How ClipForensics works
From upload to verdict in under 60 seconds. Here is everything that happens to your video.
Analysis Pipeline
Five stages, fifteen modules, one verdict
Every video goes through the exact same pipeline. No shortcuts, no black boxes.
Upload or URL submission
Drop a video file (MP4, MOV, AVI, MKV, WebM) or paste a URL from YouTube, TikTok, Twitter, or other platforms. We accept files up to 500 MB.
Frame & audio extraction
FFmpeg extracts up to 20 representative frames using scene-change detection, plus full audio tracks. No frames are cherry-picked — the sampling algorithm is deterministic.
15 forensic modules run independently
Each module analyzes a different dimension: metadata, compression signatures, facial manipulation, lip-sync, optical flow, spectral frequency, biological motion, lighting consistency, and more. Every module produces a confidence score and evidence list.
Evidence fusion with weighted scoring
Module results are combined using calibrated weights.
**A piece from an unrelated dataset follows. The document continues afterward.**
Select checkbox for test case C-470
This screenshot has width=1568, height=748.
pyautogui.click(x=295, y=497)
Agreement bonuses reward cross-module consensus; contradiction penalties flag conflicting signals. The fusion engine outputs a single trust score with a confidence interval.
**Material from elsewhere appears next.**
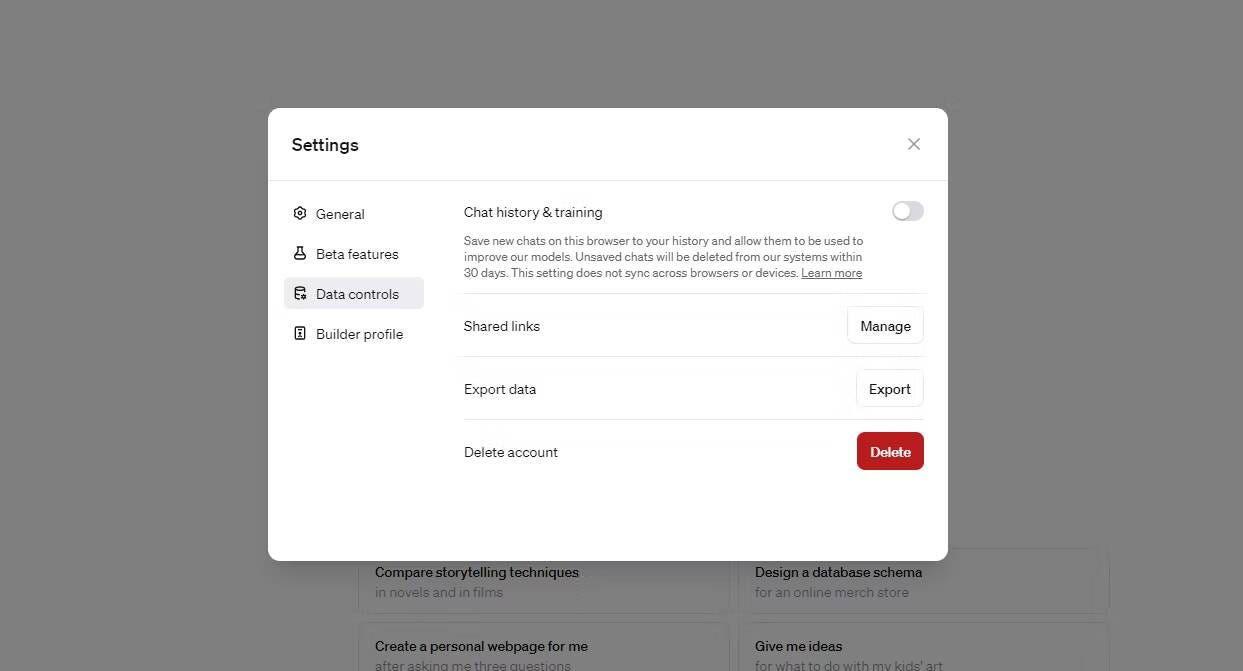This screenshot has width=1243, height=671.
Task: Switch to the Beta features tab
Action: [x=357, y=254]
Verdict, evidence timeline & report
The final report includes a verdict category, trust score, per-module breakdowns, evidence timeline, compression history, and optionally a cross-video fingerprint. All results are downloadable as JSON or PDF.
Ingest
Extract
Analyze
Fuse
Report
Transparency
What makes ClipForensics different
We don't hide behind 'AI magic.' Every result is explainable.
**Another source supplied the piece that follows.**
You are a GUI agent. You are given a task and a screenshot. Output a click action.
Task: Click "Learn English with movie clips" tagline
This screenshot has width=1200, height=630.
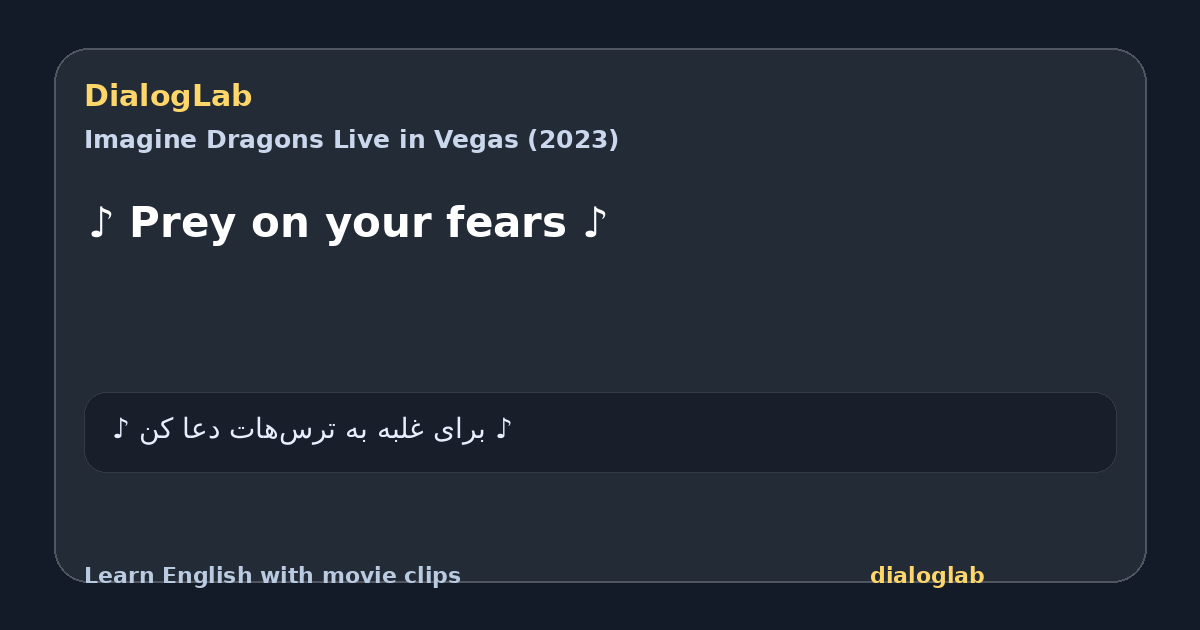[272, 576]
Most deepfake detection tools give you a single score with no explanation. ClipForensics shows you why a video was flagged — which modules triggered, what evidence they found, and how confident each assessment is.
Our verdict categories range from "Verified Origin" (backed by content credentials) to "High Manipulation Risk" (multiple strong indicators). When evidence is insufficient, we say "Inconclusive" instead of guessing.
We also publish our known limitations and encourage users to treat results as one input among many.